[RAW DATA Boundary: Start]
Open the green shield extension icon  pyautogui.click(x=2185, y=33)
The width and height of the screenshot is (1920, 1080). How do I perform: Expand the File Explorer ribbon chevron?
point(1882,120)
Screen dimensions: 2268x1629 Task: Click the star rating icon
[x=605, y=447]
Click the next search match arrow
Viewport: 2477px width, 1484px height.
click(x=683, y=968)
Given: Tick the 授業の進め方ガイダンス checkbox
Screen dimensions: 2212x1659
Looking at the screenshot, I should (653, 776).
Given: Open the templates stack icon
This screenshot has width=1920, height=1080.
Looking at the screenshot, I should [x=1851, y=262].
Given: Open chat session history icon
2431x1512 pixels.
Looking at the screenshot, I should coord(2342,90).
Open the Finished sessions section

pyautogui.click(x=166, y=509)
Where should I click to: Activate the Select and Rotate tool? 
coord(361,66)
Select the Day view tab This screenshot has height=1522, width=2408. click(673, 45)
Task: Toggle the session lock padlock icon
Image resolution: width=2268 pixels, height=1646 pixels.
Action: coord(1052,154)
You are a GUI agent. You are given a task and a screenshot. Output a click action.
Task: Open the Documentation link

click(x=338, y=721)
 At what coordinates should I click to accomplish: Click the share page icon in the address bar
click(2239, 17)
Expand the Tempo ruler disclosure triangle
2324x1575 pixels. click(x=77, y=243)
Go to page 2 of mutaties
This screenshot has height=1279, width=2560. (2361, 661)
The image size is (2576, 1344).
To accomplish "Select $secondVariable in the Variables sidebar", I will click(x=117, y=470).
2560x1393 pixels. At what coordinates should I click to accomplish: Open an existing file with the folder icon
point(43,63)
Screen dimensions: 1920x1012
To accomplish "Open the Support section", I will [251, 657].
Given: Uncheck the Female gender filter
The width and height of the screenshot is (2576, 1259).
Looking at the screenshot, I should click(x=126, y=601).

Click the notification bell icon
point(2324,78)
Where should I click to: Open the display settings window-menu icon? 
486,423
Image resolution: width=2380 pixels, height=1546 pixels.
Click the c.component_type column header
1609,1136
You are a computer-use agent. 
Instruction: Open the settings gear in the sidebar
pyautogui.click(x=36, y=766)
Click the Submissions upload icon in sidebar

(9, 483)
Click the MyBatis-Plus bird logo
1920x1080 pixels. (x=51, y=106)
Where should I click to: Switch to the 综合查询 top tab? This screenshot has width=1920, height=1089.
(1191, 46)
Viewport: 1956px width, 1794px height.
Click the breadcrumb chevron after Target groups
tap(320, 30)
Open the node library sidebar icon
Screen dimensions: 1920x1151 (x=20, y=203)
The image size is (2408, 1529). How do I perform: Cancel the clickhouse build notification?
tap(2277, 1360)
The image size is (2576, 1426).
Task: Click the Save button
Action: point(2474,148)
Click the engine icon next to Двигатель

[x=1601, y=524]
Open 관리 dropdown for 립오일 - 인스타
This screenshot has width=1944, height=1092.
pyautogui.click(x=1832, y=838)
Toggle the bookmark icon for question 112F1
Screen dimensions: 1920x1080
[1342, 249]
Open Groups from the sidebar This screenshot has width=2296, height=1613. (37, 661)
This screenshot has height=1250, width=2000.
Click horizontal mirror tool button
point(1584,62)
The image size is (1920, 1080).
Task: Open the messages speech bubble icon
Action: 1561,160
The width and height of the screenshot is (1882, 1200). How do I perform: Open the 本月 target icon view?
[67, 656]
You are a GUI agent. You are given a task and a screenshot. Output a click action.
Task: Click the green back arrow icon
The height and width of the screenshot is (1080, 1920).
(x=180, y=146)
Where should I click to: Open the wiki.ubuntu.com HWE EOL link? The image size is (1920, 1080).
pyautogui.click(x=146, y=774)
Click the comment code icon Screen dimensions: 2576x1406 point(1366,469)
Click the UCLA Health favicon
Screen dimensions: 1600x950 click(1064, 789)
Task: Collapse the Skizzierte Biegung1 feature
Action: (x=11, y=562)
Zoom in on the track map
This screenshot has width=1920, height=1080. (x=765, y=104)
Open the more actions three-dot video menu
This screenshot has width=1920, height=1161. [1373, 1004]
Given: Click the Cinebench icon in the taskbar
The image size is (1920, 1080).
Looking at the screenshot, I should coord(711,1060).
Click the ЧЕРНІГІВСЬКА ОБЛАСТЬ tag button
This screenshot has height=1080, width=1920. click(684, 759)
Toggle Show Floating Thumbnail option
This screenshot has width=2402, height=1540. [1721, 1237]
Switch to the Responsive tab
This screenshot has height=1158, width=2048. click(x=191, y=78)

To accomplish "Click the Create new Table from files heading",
[RAW DATA Boundary: End]
ASSIGNMENT:
Report each line above that includes the string "will".

SOLUTION FOR THIS EXERCISE:
To accomplish "Select $secondVariable in the Variables sidebar", I will click(x=117, y=470).
To accomplish "Open the Support section", I will [251, 657].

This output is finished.